YOUR TASK
Go line by line through the data and copy those with the word "field".

[Opening DATA section]

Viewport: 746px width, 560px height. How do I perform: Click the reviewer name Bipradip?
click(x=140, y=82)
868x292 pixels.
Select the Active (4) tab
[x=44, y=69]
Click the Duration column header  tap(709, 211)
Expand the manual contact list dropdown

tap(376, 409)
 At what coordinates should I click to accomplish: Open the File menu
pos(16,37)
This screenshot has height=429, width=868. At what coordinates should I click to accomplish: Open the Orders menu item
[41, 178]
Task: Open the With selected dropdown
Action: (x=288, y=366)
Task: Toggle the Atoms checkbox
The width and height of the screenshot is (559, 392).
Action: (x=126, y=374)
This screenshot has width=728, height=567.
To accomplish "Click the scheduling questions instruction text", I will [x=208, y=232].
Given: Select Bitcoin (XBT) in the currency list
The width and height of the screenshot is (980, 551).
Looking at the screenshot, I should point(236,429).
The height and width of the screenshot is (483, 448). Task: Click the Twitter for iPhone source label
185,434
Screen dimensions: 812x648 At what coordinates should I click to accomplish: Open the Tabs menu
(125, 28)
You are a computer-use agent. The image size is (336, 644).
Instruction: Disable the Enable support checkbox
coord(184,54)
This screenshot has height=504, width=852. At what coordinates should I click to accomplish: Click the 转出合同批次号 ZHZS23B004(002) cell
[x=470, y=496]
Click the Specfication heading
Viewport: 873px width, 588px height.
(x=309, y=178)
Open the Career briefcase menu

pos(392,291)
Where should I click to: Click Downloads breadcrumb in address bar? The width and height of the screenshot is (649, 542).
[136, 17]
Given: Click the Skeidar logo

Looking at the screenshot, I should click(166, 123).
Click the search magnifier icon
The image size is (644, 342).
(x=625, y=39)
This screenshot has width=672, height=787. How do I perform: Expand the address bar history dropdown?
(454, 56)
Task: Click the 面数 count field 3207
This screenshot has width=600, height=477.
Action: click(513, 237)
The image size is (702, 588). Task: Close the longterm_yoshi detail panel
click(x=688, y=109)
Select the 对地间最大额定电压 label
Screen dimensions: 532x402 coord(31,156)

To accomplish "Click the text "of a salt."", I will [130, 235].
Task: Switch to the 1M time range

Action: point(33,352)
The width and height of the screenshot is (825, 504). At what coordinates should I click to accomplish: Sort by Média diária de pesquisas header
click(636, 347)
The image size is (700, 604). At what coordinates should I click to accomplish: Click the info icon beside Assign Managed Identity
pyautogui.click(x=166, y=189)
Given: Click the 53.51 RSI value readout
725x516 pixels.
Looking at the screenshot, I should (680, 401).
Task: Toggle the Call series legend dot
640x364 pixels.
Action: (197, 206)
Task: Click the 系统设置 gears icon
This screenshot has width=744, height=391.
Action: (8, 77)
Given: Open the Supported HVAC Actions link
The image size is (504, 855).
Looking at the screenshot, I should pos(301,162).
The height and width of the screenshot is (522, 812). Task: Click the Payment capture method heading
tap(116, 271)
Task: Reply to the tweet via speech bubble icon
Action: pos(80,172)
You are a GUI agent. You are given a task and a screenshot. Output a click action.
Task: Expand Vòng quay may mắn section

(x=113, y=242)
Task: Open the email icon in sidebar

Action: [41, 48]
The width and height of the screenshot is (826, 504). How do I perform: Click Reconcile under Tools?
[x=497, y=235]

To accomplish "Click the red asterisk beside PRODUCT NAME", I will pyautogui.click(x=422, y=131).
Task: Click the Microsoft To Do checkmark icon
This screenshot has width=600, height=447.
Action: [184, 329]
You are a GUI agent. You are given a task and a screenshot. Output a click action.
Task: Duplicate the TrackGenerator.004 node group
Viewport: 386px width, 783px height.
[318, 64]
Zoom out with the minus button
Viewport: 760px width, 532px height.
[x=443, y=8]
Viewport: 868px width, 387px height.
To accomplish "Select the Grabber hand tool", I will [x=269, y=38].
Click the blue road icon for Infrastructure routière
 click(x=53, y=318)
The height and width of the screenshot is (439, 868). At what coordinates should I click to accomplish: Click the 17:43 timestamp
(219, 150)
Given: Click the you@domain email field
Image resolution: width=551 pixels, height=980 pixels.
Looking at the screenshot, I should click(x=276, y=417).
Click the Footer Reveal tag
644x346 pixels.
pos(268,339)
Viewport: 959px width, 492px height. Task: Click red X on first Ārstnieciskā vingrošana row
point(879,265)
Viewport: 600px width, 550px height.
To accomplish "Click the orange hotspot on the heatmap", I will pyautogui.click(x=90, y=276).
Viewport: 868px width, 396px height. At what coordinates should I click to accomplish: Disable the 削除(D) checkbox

[Closing DATA section]

RESPONSE BOX
Task: Click the 面数 count field 3207
Given: Click the you@domain email field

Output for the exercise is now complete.